More specific emphasis falls upon the nature of textual transmission and the text-critical process, and heavily on the criteria employed in establishing that earliest available text. Moreover, textual grouping is examined at length, and prominent is the current approach to textual variants not approved for the constructed text, for they have stories to tell regarding theological, ethical, and real-life issues as the early Christian churches sought to work out their own status, practices, and destiny.

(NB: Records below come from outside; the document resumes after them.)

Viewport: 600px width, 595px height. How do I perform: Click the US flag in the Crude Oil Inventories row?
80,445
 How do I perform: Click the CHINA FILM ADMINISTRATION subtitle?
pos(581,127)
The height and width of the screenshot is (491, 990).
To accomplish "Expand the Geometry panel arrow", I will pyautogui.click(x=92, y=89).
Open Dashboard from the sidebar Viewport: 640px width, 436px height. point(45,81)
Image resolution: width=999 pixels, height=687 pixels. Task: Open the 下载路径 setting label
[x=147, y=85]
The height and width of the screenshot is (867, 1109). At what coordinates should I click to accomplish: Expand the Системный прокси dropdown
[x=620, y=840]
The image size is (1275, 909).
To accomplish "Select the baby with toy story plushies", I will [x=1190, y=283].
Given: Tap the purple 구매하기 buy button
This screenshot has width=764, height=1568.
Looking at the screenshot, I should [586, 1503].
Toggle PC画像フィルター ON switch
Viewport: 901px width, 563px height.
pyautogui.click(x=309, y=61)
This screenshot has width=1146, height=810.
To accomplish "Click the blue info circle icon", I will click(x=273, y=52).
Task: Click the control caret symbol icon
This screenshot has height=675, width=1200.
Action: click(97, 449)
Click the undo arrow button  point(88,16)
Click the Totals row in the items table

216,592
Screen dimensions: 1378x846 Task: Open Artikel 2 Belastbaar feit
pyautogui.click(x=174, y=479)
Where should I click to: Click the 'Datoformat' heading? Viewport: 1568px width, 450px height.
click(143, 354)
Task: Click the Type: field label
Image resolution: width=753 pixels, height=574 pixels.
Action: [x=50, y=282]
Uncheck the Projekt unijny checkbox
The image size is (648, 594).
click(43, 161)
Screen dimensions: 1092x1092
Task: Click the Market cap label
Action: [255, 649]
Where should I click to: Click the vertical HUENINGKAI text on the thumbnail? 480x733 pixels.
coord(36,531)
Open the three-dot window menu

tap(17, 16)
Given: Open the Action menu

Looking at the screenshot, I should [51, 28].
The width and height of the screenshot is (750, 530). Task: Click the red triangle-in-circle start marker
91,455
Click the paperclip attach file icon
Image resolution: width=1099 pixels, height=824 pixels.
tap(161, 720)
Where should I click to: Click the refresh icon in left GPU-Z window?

Within the past decade, a few leading New Testament textual critics have challenged two major, long-standing convictions by urging that we should speak no longer (1) of “text-types” or (2) of two textual streams in the Acts of the Apostles. Certainly the term “type” is too rigid and definitive to describe our textual groups, and “textual clusters” is more appropriate. The present essay concerns whether dual texts can be identified certifiably in Acts, thereby distinguishing a “D-Textual Cluster” from an alternate cluster headed by Codex Vaticanus (B) and Codex Sinaiticus ( א). It is clear that all D-Text Primary witnesses are mixed texts that, over time in various ways, have been conformed and assimilated to the increasingly dominant B-Cluster, as well as to the ascending Byzantine text.
A fresh method, however, is proposed and illustrated at length (1) to identify a tightly cohesive group of Primary witnesses to a D-Textual Cluster, which (2) reveals that these D-Text readings virtually always are opposed by the א-B-Cluster. The result is a strong testimony to the early existence of dual textual streams in Acts that stand firmly over against one another.
The fresh aspect of the method involves, for each variation -unit, (1) identifying the Primary witnesses available for a given reading; (2) counting the number supporting a presumptive D-Text reading; (3) counting those that do not; and (4) calculating the percentages of witnesses agreeing and not agreeing to the readings in question. Three or more Primary witnesses must be present in a variation-unit to be included. The global figures show that available Primary D-Text witnesses agree with one another 88% of the time on readings in 425 variation-units, while 97% of the time these readings are opposed by both א and B together.